À l'instar de plusieurs pays du Sud de l'Europe, la culture du présentéisme est fortement ancrée, ajoute-t-elle : quand on est au bureau, c'est qu'on travaille... " Et quand on est à la maison, l'employeur pense qu'on ne travaille pas ", dit Mme Barhil. Pourtant, les horaires souples et le télétravail sont la clé de la conciliation travail-famille.

Une chose est sûre, dit Fleur Bothwick : " one size doesn't fit all ". Et la souplesse des entreprises est la clé.

30 %

Pourcentage des enfants de moins de trois ans devant être accueillis dans un service de garde pour que les femmes aient un accès raisonnable au marché du travail.

Source : Eurostat

1,3

Taux de fertilité entraînant la réduction de la moitié de la population en 45 ans.
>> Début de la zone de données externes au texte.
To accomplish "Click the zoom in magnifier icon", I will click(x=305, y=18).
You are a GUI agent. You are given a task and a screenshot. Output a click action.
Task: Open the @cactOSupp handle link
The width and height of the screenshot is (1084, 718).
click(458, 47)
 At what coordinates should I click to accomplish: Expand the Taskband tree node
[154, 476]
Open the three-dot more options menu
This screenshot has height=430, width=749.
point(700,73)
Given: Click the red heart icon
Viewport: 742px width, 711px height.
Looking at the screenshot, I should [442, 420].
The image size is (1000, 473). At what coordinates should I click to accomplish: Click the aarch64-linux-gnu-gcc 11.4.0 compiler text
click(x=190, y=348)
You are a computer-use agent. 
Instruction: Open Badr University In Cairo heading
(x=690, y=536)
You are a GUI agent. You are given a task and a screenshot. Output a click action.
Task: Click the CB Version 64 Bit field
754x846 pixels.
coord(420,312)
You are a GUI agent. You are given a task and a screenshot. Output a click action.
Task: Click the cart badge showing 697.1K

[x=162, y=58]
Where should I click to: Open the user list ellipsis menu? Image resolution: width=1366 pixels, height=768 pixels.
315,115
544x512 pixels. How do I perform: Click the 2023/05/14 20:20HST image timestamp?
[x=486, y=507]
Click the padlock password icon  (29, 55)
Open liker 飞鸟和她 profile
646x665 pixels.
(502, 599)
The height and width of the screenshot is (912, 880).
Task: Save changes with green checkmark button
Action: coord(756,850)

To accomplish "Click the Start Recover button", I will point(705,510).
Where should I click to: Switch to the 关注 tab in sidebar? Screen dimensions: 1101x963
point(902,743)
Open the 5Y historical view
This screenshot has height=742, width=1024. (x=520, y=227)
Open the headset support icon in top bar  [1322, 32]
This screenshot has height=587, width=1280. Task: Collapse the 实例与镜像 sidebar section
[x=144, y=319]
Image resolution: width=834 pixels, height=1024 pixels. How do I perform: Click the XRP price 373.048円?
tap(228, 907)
C'est ce que les démographes qualifient de minimum absolu. Le taux de renouvellement des générations est de 2,07 enfants par femme.

Emploi

Les hommes plus actifs que les femmes

À l'échelle mondiale, pour 100 hommes économiquement actifs, moins de 70 femmes (66,9) le sont.

Source : Tendances mondiales de l'emploi des femmes 2008, Bureau international du travail.